About 10 students excavated two small sites near the boathouse to further understand student life at NU and find physical evidence of a turn-of-the-century “lifesaving club,” a group that would rescue victims of shipwrecks in Lake Michigan. The students learned of the club after watching a documentary found in the University Archives.

“We watched the video and saw pictures of the station and guys that were part of the crew,” Johnson said. “To see the foundations in the earth made it that much more cool.”

Johnson compared the prestige of members of the lifesaving club to that of today’s athletes.

“They didn’t really have a football team at the time or athletic activities,” he said. “The lifesaving station was that equivalent. If you were a student and part of the lifesaving crew, you were identified as a big man on campus.”

Johnson and his fellow classmates discovered a pipe that may have been a part of the house along with ceramic that could have been part of a tea saucer.

Hauser said their research also found that students may have consumed alcohol at the lifesaving club during Prohibition in Evanston.

“They worked there, they possibly lived there, they socialized there,” Hauser said. “Evanston was a dry town, yet there might be some activities that students enjoy today (that went) on within this lifesaving agency.”

Archaeology students also found that the figurative divide between NU’s North Campus and South Campus may have been a physical one during the 19th century.
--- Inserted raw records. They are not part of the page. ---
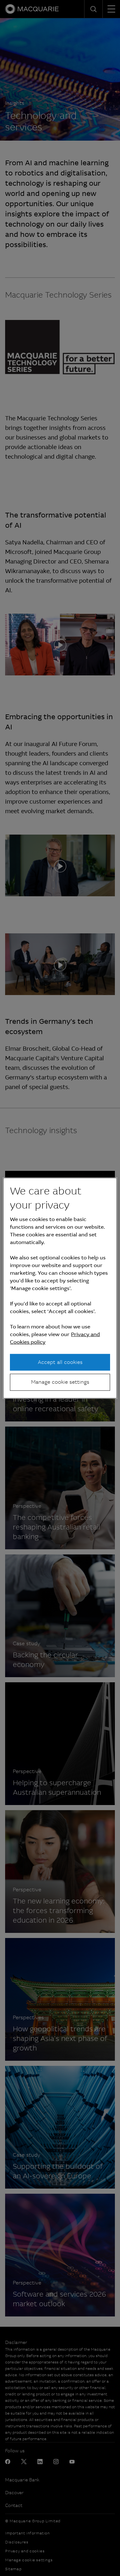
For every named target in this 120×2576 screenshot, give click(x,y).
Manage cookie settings (60, 1382)
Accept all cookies (60, 1362)
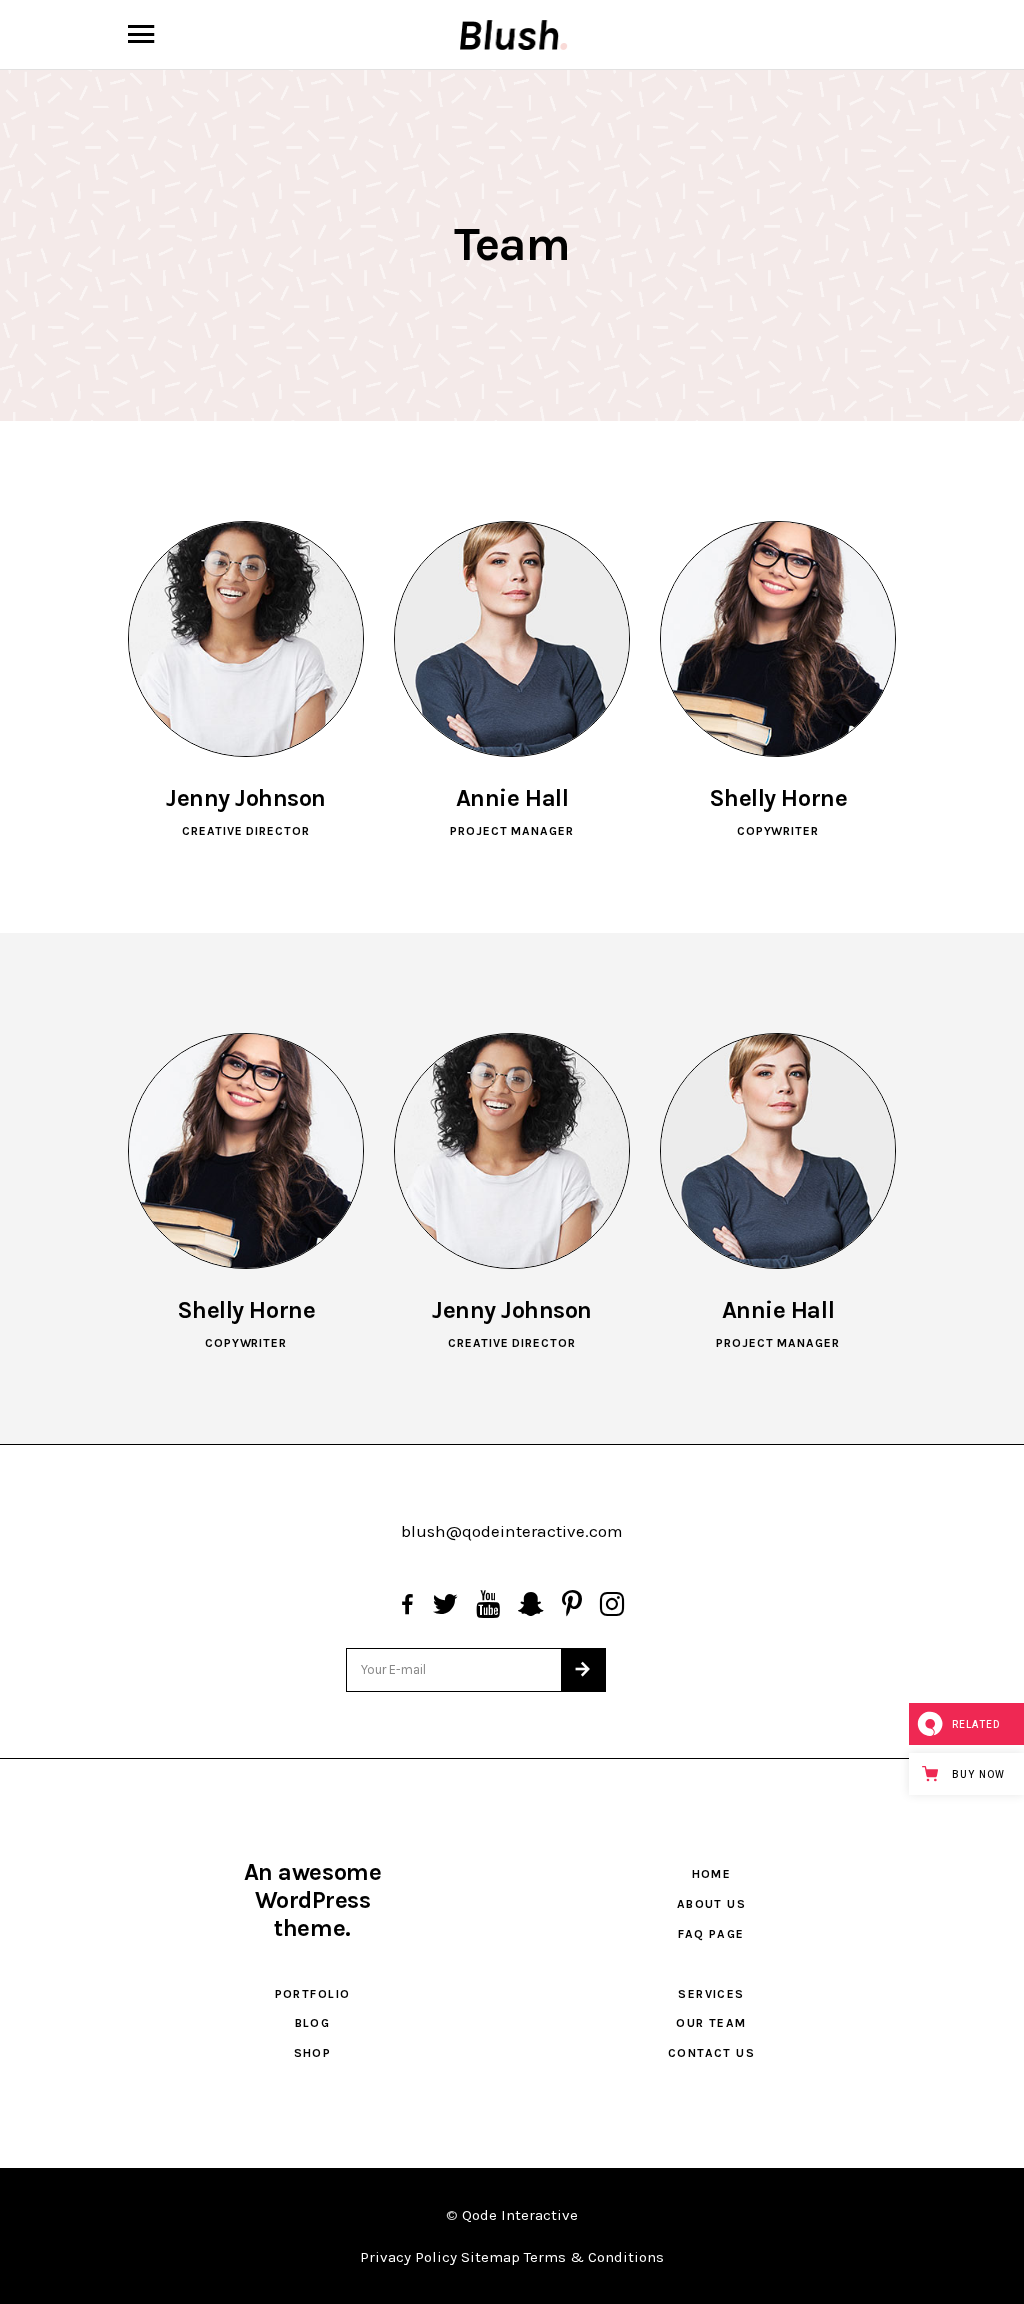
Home (712, 1874)
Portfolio (313, 1994)
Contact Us (711, 2053)
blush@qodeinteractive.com (512, 1531)
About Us (712, 1904)
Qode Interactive (520, 2215)
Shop (313, 2053)
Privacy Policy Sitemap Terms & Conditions (512, 2257)
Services (711, 1994)
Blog (313, 2023)
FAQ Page (711, 1934)
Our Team (711, 2023)
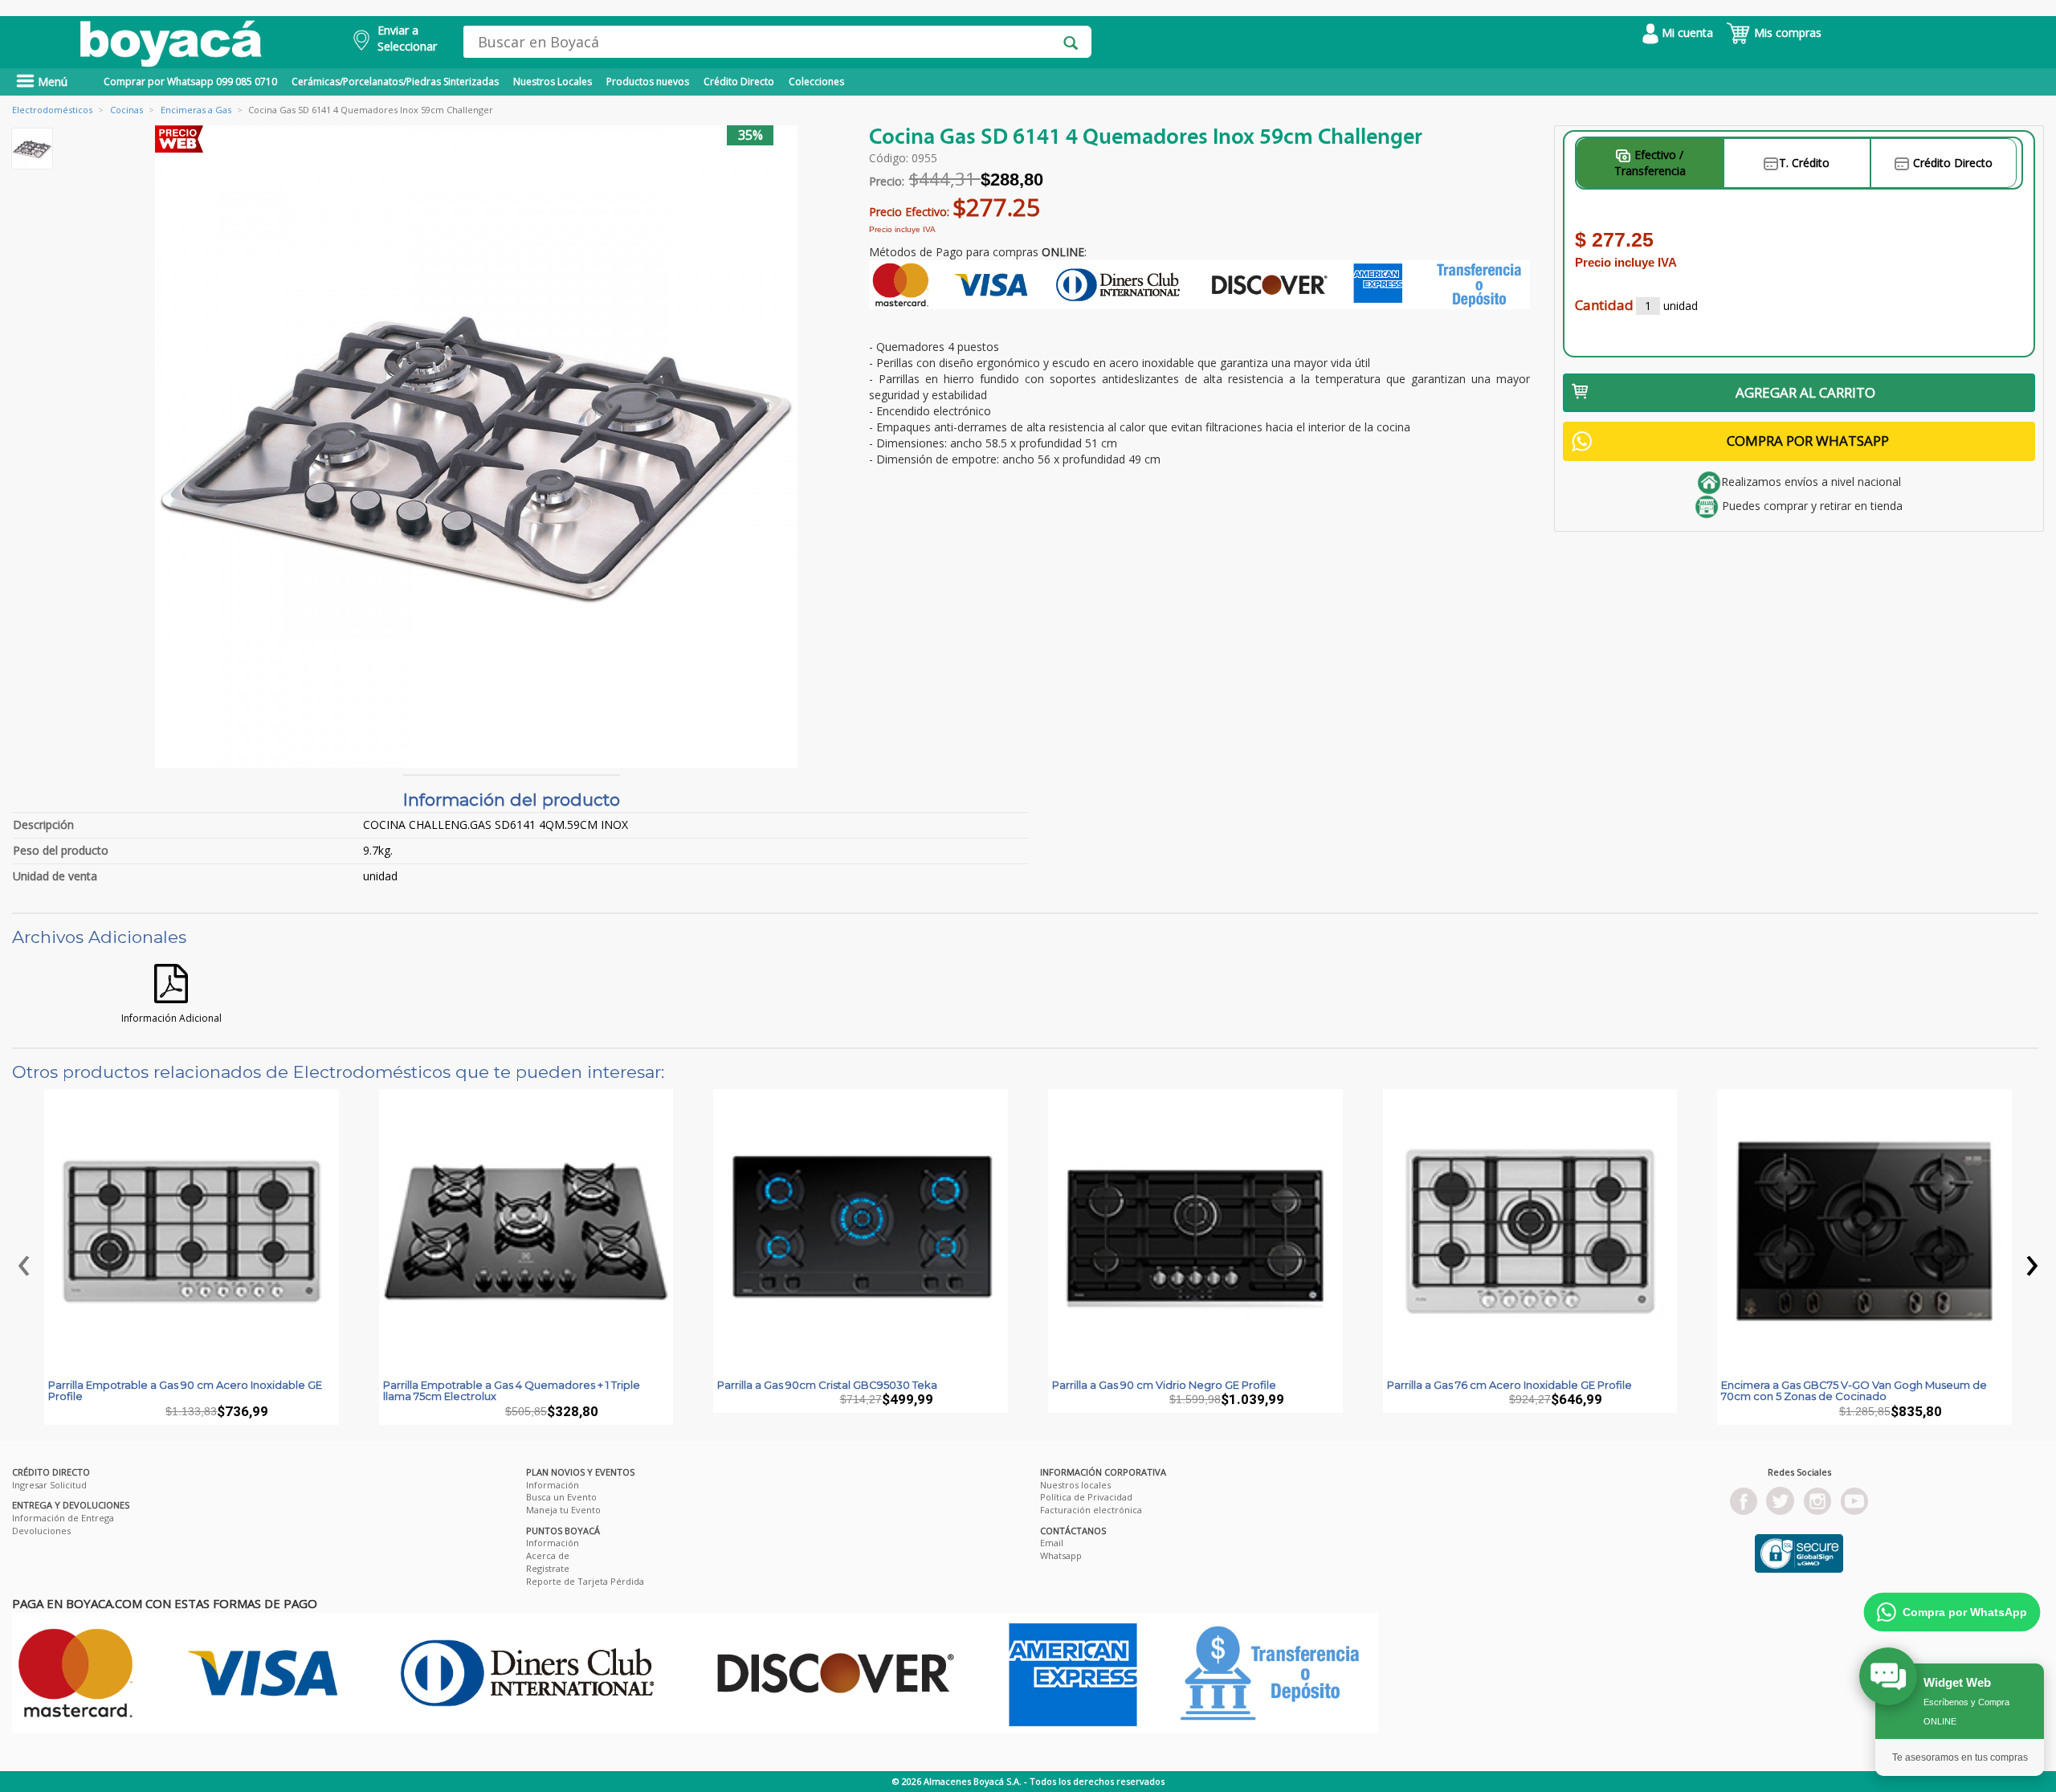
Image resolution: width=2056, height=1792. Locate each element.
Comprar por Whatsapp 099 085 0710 (190, 81)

They discovered accounts of a stream, formerly located just south of Garrett-Evangelical Theological Seminary. Accounts referred to the river as “The Rubicon,” named after the ancient river Julius Caesar crossed to pass into Rome and start a civil war.

“What you have here is a little stream that signified a boundary between the Northwestern Universities, and it’s somewhere between where North and South Campus meet today,” Hauser said.

Hauser said the dig benefited NU by affording students hands-on experience and providing the community with more insight into the university’s past.

“It helps us understand how young men and women, students, built a community and built a life,” Hauser said.